With October designated as Rideshare Month, the Arizona Department of Transportation and Valley Metro are encouraging those who travel regularly along I-10 in the West Valley to leave their cars at home and take the bus, carpool, vanpool, ride a bike, walk or work from home.
While lane restrictions and extended closures for South Mountain Freeway construction aren’t scheduled during rush hours along I-10, this stretch of freeway is the most-traveled in the state with approximately 200,000 vehicles using it per day.
There’s also a reduced speed limit of 55 mph through the construction zone between 43rd and 75th avenues as ADOT completes improvements for the South Mountain Freeway project.
“While capacity has not been reduced on I-10 through the South Mountain Freeway work zone, the lanes are narrower and traffic has been shifted to provide a safe work zone for the I-10 widening improvements that are part of the South Mountain Freeway project,” said Rob Samour, ADOT’s senior deputy state engineer for major projects. “Obeying the speed limit, paying attention and not driving distracted in the work zone are absolutely necessary as we look forward to providing motorists an alternative to I-10 when traveling between the East Valley and West Valley.”
Recently, South Mountain Freeway project team members participated in a Valley Metro webinar to transportation coordinators representing hundreds of large Valley businesses. Topics included an overview of current construction, upcoming traffic restrictions and the need to consider commuting alternatives.
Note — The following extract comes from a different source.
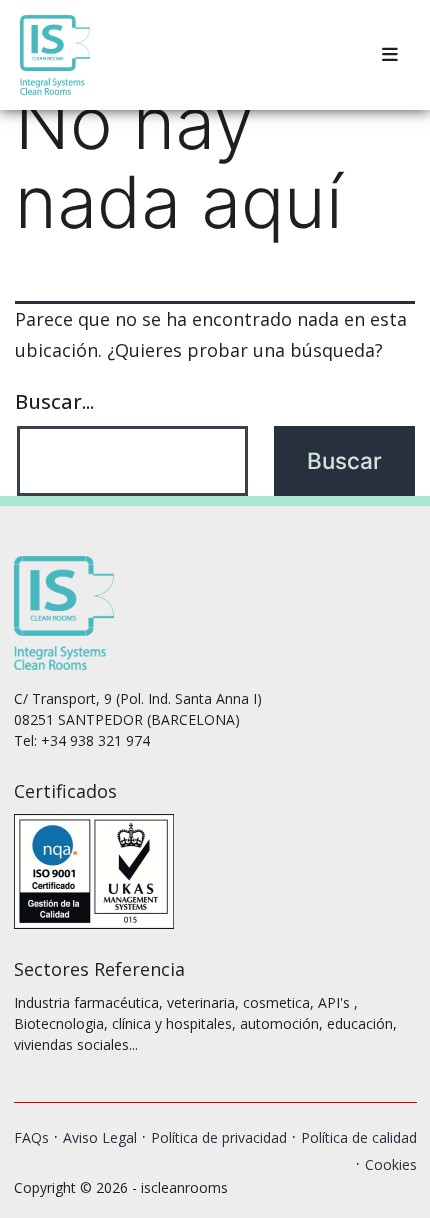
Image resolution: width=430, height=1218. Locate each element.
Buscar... (54, 401)
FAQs (31, 1137)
“Rideshare Month offers a great opportunity to make a change in your daily commute if you drive solo. Thousands of Maricopa County residents are supporting clean air initiatives and relieving daily commute stress by being in a carpool, vanpool or riding the bus or train to work,” said Scott Smith, Valley Metro CEO. “Reducing the amount of cars on our freeways, or avoiding the commute altogether by working from home, brings home many personal and community benefits.”
For more information on ridesharing, including looking for existing carpools and vanpools you can join and transit options, please visit ShareTheRide.com.
The South Mountain Freeway will provide a long-planned direct link between the East Valley and West Valley and a much-needed alternative to I-10 through downtown Phoenix. Approved by Maricopa County voters in 1985 and again in 2004 as part of a comprehensive regional transportation plan, the South Mountain Freeway will complete the Loop 202 and Loop 101 freeway system in the Valley.